Doctors and hospitals are beginning to share patient information via a new health information exchange, HealthShare Exchange of Southeastern Pennsylvania. They will use this information to:
- Improve patient care
- Reduce redundant diagnostics and other health care services
- Help contain rising health care costs
Suppose Mr. Jones is discharged from Hospital A, but then has a setback that lands him in Hospital B’s emergency room. With HealthShare Exchange, Hospital B’s ER doctors will have access to Hospital A’s patient information for Mr. Jones, including the medications prescribed and the diagnostics and care ordered during his recent hospitalization.
Hospital B’s ER doctors will have a better picture of exactly how to care for Mr. Jones. They will provide the right care without providing unnecessary care.

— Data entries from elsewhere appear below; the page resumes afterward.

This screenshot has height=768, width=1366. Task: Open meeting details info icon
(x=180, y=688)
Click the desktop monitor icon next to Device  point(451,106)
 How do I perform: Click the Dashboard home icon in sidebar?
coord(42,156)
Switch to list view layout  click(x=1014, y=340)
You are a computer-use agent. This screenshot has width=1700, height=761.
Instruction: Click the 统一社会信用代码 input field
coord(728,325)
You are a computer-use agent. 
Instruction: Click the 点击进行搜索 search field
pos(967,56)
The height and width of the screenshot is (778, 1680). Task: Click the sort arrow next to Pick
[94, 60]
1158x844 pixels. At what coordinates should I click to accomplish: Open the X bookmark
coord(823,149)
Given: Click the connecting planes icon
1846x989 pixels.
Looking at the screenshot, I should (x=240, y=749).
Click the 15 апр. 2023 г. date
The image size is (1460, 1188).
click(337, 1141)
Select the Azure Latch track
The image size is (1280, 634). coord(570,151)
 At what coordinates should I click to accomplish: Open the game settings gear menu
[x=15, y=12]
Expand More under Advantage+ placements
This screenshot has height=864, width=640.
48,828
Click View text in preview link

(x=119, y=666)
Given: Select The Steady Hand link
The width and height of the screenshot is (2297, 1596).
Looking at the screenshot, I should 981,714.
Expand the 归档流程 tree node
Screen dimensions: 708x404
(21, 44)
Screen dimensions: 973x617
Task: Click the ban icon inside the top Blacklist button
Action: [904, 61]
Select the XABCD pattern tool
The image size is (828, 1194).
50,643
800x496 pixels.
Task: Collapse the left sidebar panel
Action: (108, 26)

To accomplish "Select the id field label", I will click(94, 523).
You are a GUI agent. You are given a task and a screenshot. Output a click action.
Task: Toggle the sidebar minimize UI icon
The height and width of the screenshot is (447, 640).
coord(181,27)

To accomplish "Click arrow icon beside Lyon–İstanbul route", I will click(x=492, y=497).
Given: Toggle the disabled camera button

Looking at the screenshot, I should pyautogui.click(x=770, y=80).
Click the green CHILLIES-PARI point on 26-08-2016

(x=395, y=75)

Getting to where we are, with hospitals poised to begin sharing information, has required significant investment in technology and talent. The consensus reached as to who should pay for these investments and why shows the strong leadership and teamwork of the insurers and hospitals involved in creating HealthShare Exchange.
Insurers agreed to shoulder two-thirds of the funding needed to plan and build the exchange. The region’s hospitals provided the rest, with each hospital’s contribution based on its percentage of the region’s overall admissions and emergency room visits.
Why did insurers take on the lion’s share? Because financially speaking, they will gain the most from the positive changes brought about by HealthShare Exchange. With doctors and hospitals providing more efficient and less redundant health care, insurance claims and costs will be reduced.
In other words, the health care community found a way to share the pain in the interest of a big gain: better, more efficient health care for southeastern Pennsylvania.